Tred R. Eyerly | Insurance Law Hawaii
In a case of first impression, the Supreme Court of New York, Appellate Division, found the insurer had no right to reimbursement of defense costs paid to defend the insured. Am. W. Home Ins. Co. v. Gjoaj Realty & Mgt. Co., 2020 N.Y. App. Div. LEXIS 8286 (N.Y. App. Div. Dec. 30, 2020).
Gjonaj Realty was sued by Viktor Gecaj when he fell from a ladder at the premises managed by Gjonaj Realty. The matter was not tendered to American Western Home Insurance Company until four years after the accident and after a judgment of $900,000 had been entered against Gjonaj Realty after its default. American denied coverage after late notice was given. Thereafter, the Supreme Court in the underling action vacated the default judgment. American then agreed to defend under a reservation of rights.
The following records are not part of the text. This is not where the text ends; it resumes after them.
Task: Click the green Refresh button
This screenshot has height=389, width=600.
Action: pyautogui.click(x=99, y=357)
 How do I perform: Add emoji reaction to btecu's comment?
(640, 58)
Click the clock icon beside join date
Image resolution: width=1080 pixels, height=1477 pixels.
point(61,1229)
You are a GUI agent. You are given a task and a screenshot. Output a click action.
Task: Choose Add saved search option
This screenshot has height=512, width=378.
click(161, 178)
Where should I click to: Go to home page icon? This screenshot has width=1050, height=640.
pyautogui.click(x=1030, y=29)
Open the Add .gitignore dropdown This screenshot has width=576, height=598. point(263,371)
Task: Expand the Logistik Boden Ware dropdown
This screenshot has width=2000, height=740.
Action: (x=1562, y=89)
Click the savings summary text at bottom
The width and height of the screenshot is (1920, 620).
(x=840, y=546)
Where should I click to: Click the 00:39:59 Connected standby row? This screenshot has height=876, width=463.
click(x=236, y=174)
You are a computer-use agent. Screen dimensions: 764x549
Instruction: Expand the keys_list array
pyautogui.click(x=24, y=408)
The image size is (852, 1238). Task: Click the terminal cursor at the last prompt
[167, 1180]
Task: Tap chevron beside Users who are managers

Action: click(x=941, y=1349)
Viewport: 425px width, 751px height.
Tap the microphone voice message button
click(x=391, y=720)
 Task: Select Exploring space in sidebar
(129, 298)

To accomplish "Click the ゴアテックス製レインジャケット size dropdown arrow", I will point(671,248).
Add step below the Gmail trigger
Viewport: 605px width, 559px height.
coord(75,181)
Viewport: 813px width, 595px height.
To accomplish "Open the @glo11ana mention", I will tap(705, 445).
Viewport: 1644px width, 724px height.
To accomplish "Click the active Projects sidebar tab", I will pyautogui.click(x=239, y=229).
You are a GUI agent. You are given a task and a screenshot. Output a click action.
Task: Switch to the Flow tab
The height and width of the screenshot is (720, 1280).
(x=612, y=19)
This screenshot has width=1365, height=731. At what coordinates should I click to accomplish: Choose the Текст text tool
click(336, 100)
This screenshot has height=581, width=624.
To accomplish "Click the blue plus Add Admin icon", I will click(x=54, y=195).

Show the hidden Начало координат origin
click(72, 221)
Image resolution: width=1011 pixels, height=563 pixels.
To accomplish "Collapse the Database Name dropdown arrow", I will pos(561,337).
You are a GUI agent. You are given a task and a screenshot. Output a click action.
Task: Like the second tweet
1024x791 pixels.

The Appellate Division reversed the vacatur of the default judgment and reinstated the default against the insured. American then advised Gjonaj Realty that it was denying coverage and reserving its right to recover any fees and costs incurred in defending the underlying action.
American sued Gjonaj Realty for a declaratory judgment, establishing that it had no duty to defend, no duty to indemnify, and was entitled to reimbursement of defense costs. The Appellate Division agreed American had no duty to indemnify and no duty to defend.
Regarding reimbursement, a handful of cases in New York had affirmed orders allowing an insurance company to recoup its defense costs upon a determination that no duty to indemnify existed. Here, the policy and the supplementary payment provision expressly promised the insureds that the insurer would bear all the costs “to defend the insured against any suit” to which the policy applied. The policy, however, was silent as to any reimbursement by the insurer for the costs of defense incurred prior to a declaratory judgment determine that there was no duty to defend or indemnify the insured in the underlying action. Had the insurer wanted to include language that allowed it to recover the costs of defending claims that were later determined not covered, it could have done so. But it did not do so here. Therefore, American could not recover its defense costs in the underlying action absent an express provision to that effect in the policy.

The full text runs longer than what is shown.